Безумие, но ему захотелось попросить Надин, чтобы она называла его Ястребом.
– А позже, Надин? Чего он захочет позже?
– Того же, что и ты. Того же, что и я. Того, что ты практически сделал с Редманом в тот первый вечер, когда вы отправились на поиски старухи… но только на другом уровне, по-крупному. И когда это будет сделано, Гарольд, мы сможем уйти к нему. Мы сможем быть с ним. Мы сможем остаться у него. – Ее глаза наполовину закрылись, как в религиозном экстазе.
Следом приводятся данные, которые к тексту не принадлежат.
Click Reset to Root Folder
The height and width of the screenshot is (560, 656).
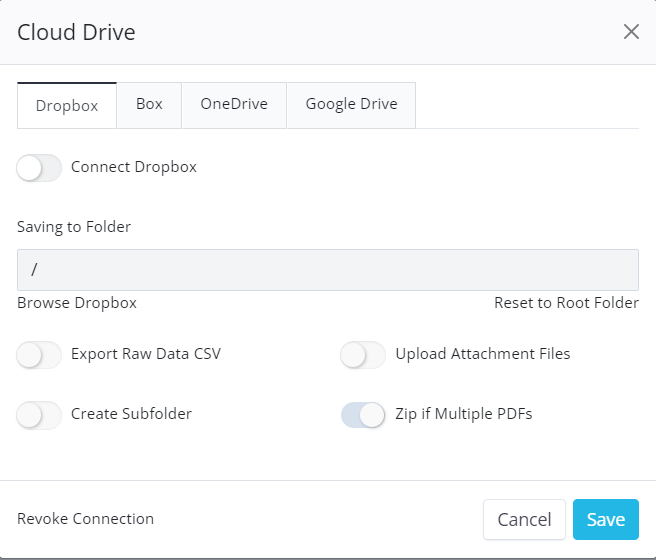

И Гарольда вновь охватило желание, жаркое и требующее немедленного удовлетворения, при мысли о том, что она любила другого, но отдаваться собиралась ему, да еще и получая при этом наслаждение.
– А если я скажу «нет»? – Он почувствовал, как похолодели посеревшие губы.
Она пожала плечами, и от этого движения ее груди волнующе качнулись.
– Жизнь продолжится, Гарольд, ведь так? Я постараюсь найти другой способ сделать то, что должна. И твоя жизнь не остановится. Рано или поздно ты найдешь девушку, которая сделает для тебя… эту малость. Но одна и та же малость через какое-то время приедается. Очень приедается.